Lyn Collingwood (born 6 September 1936 in Sydney, Australia), credited also as Lynn Collingwood, is an Australian actress, writer and theatre director.

She has appeared in television and film roles, as well as worked in theatre as an actress and director. She is best known for her role in the TV series Home and Away as sticky-beak comic relief character Colleen Smart Stewart, where she became well known for her trademark catchphrase "Yoo Hoo, It's Only Me".

==Early life==
Collingwood was born in Sydney, New South Wales on 6 September 1936. She attended the University of Sydney, where she acted in undergraduate stage productions alongside John Bell and Richard Ward.

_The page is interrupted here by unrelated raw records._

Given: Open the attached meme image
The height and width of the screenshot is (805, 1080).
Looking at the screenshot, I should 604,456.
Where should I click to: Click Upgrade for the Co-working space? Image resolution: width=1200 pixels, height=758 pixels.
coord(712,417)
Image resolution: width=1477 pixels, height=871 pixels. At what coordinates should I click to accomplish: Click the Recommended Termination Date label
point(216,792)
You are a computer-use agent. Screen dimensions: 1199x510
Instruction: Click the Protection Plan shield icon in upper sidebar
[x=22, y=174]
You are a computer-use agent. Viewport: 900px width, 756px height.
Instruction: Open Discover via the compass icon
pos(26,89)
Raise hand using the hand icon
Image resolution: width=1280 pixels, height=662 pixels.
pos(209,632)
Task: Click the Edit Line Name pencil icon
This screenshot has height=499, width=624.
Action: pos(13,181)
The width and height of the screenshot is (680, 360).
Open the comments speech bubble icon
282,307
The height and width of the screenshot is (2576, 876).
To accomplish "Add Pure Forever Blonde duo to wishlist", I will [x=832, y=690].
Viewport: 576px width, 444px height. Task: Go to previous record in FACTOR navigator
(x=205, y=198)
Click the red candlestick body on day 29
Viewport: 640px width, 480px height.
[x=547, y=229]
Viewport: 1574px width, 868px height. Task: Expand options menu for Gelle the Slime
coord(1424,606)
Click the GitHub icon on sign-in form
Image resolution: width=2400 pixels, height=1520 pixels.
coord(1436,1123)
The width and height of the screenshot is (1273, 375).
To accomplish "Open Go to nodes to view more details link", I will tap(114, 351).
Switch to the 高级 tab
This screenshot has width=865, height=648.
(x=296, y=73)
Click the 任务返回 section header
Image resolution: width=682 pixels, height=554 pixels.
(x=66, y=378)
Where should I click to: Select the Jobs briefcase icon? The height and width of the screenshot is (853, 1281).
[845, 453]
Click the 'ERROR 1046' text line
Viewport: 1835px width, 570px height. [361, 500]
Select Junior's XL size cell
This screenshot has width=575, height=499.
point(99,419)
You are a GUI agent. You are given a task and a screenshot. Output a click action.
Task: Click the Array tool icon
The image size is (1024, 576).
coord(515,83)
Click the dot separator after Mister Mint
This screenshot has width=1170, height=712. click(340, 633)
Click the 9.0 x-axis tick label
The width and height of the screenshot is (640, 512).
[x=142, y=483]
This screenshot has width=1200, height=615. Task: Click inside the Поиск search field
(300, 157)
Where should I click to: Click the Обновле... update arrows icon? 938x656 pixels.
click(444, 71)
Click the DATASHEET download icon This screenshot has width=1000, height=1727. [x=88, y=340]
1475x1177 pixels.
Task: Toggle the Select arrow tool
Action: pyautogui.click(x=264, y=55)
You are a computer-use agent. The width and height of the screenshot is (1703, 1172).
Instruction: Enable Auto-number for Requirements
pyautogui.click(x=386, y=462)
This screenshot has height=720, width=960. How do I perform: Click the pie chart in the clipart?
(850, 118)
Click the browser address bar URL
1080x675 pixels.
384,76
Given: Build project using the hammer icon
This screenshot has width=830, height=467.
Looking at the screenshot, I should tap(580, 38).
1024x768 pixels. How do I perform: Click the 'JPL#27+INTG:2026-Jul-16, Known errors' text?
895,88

Collingwood after graduating university worked as an English, drama and history teacher for seven years and as a social worker.

==Career==
===Early career===
While teaching, she conducted school plays, which lead to her performing in an Australian musical, upon which the director encouraged her to hire a talent agent, which lead to acting work in television commercials.

Collingwood appeared in a film short in the early 1960s, before appearing in a few TV roles from the late 1970s. One of her early roles was a guesting part in popular local soap opera Number 96.

===Home and Away===
She became most known however, when she was cast in serial Home and Away as recurring gossip comic character Colleen Smart (later Stewart) in 1988 to 1989. In 1997 she returned for a guest appearance, before returning again in 1999, this time as a regular character, remaining a permanent member of the cast for the next 14 years until leaving in May 2012, to concentrate on writing and directing. She did however make a return to the series in November 2012, before departing again in 2013. She has since stated that she has no intention of returning to Home and Away, feeling she is now too old to do so.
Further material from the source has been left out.